* _TO DO_
Copy, in full, each line of the material that holds the word "Search".

--*--

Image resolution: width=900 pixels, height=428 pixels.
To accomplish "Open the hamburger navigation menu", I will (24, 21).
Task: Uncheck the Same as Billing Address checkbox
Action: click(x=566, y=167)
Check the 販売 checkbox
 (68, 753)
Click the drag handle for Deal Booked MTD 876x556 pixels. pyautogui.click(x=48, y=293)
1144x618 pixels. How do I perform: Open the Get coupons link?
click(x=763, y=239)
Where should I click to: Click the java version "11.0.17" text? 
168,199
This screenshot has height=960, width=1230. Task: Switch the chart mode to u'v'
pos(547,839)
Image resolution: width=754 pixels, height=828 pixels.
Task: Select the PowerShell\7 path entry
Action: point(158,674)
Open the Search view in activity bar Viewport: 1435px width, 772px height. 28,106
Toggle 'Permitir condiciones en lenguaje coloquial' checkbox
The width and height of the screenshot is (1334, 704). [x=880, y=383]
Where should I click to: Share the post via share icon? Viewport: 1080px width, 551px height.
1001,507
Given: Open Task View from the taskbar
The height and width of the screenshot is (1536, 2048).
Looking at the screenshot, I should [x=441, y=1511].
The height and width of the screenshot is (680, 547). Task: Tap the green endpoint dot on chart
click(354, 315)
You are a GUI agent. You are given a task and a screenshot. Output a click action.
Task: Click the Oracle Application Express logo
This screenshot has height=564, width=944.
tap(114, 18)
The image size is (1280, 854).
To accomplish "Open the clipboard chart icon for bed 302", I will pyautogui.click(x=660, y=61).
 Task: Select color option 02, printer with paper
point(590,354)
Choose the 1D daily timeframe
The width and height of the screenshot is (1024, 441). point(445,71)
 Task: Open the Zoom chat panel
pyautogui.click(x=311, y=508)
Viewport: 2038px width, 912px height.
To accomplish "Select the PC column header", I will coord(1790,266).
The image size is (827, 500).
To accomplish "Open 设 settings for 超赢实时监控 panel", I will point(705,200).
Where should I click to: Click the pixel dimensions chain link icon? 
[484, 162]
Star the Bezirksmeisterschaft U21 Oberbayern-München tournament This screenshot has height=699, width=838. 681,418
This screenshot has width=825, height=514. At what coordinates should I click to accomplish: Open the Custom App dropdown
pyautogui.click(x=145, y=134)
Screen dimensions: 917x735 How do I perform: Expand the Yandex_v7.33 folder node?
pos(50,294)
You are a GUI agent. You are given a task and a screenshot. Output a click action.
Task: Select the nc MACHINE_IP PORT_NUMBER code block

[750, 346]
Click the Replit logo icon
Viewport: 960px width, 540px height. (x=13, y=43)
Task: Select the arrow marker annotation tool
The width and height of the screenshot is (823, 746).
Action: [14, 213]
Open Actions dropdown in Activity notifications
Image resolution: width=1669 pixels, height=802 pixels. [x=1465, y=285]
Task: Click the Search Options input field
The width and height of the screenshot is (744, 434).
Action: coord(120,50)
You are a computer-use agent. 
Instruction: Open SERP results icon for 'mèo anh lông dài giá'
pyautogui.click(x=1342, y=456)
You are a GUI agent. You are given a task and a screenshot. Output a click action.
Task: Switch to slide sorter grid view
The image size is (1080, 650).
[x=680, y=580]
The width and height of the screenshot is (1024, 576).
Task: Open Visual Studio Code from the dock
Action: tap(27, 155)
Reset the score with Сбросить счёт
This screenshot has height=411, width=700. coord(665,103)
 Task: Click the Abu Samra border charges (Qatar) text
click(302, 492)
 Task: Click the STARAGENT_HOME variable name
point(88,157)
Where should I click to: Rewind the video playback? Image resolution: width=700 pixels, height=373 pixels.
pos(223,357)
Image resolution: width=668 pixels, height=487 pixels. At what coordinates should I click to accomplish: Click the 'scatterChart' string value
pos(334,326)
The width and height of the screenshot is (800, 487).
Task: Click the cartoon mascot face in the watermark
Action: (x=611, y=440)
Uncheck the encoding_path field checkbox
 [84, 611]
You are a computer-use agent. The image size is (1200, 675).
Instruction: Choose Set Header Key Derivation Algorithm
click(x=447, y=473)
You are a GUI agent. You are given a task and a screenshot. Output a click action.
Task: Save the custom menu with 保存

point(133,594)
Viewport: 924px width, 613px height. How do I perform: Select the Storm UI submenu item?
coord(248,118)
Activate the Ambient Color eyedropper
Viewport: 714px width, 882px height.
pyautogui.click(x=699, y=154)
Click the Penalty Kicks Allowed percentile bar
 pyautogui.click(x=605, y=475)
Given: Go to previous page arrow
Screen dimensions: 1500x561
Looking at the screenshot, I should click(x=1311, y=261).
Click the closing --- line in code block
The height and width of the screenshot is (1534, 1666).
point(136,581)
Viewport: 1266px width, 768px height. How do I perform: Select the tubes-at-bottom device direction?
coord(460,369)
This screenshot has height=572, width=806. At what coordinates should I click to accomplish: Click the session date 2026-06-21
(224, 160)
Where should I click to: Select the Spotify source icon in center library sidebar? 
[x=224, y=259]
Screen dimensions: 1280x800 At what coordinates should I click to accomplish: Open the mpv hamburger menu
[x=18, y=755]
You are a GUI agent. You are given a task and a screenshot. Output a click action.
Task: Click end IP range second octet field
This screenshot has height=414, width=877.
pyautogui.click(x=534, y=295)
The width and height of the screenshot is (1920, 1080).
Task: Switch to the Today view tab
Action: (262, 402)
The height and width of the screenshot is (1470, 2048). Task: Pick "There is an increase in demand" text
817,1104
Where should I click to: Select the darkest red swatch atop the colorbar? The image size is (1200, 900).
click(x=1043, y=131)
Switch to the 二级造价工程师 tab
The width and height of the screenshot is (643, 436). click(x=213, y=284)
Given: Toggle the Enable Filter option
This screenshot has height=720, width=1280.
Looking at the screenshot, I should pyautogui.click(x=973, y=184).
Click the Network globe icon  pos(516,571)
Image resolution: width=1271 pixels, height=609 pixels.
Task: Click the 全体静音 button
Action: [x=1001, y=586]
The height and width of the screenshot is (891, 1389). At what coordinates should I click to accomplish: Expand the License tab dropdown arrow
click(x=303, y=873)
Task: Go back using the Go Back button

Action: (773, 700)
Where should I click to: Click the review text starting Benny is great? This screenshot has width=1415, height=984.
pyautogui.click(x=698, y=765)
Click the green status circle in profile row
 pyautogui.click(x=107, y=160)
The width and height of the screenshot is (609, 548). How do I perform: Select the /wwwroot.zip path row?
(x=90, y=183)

--*--

* _YOUR RESPONSE_
Open the Search view in activity bar Viewport: 1435px width, 772px height. 28,106
Task: Click the Search Options input field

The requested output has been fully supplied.